The detective said that the “Mexican dragline,” Texas vernacular for laborers with shovels, was falling apart, that one of the laborers
had already expressed strong misgivings and the other was suffering delirium tremens. “Try to keep ’em goin’ a little longer,” Porter said. “I’ll run by the jail and pick you up
beaucoup
more.”

It had grown dark, and a fire engine arrived at the shed with floodlights and a fan. Assisted by sweating detectives, the unhappy trusties began digging to the right of the first grave, closer to the center of the shed, at a spot where the sandy earth looked broken. Eight inches down they came to a layer of lime, and below the lime they found the bodies of two more teen-age boys, buried recently. One had been shot twice in the head with a small-caliber weapon. The other had been strangled with a Venetian-blind cord, still knotted in a tight noose around his neck. The mouth was open so wide that all the upper and lower teeth showed. “Poor kid,” a detective said, shaking his head slowly. “He died straining for air.”

“Straining for air,” said Larry Earls, “or screaming.”

On the parking area outside No. 11, the owner of Southwest Boat Storage had walked up. “If it’s not too much trouble,” Mayme Meynier said to Karl Siebeneicher, “could I find out what’s going on?”

The detective showed his identification and nodded toward Henley, still sitting on a patch of grass with his head tucked into his knees and his cuffed hands obscuring his face. “If that boy’s telling the truth, ma’am, there may be a lot of bodies buried in the floor of that stall,” Siebeneicher said.

Mrs. Meynier shuddered. “Why, he was the nicest person you’ll ever meet!” she said. “He had the most infectious smile you’ll ever see!”

“Yes, ma’am. You mean Corll?”

“Yes. Dean. Why, we were always talking to him. Just a week or two ago he offered to give me some plants. He’d go out of his way to visit with me.”
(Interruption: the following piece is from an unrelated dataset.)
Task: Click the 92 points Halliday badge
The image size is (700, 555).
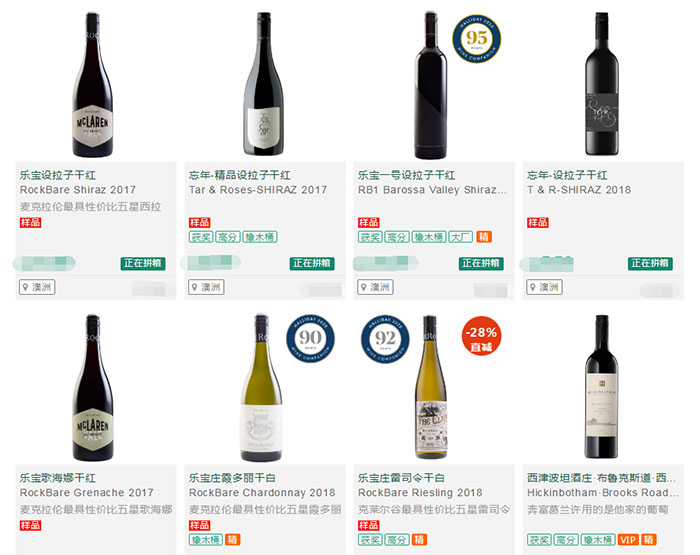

Siebeneicher asked how long Dean Corll had been renting the shed, and Mrs. Meynier made a hurried round-trip to her house to examine the records. “Since November 17, 1970, at twenty dollars
a month,” she said, “and never a bit of trouble.” She said that one day nine cars had pulled up in front of the stall and Corll explained that he was selling a few pieces of furniture, but otherwise there had been nothing untoward. She said Corll visited the shed two or three times a week, sometimes to drop things off, sometimes to work inside. About two months earlier, he had arrived with a young helper and hauled in something “big, black and heavy,” but no one had thought anything of it. Another time Corll sat alone in his van outside the stall for an hour and a half till everyone else left. “He just waited patiently,” Mrs. Meynier said, “and then he got out and began unloading something. We figured it was something he was proud of, or something he didn’t want to show.”

There had been a faintly unpleasant odor about the shed, especially after heavy rains, and a neighborhood dog had been making a pest of itself for two years by scratching and whining at the door. The exact contents of No. 11 were unknown, but Mrs. Meynier assumed that Corll had just about filled it. For the last several months, he had been pestering her for more space.

By 9
P.M.,
reporters from every news outlet in Texas were converging on the scene, and Siebeneicher moved Henley to the backseat of one of the Pasadena police cars. The boy was alternating between fits of garrulity and fits of depression, and sometimes his head slumped over and his mouth hung open, as though he were comatose. Siebeneicher assumed that the young prisoner was experiencing a post-acrylic reaction, and left him in the company of a few friendly reporters. The interview began slowly, with Henley sounding like a Watergate witness, offering airy tergiversations. But after a while he seemed willing to tell the whole story.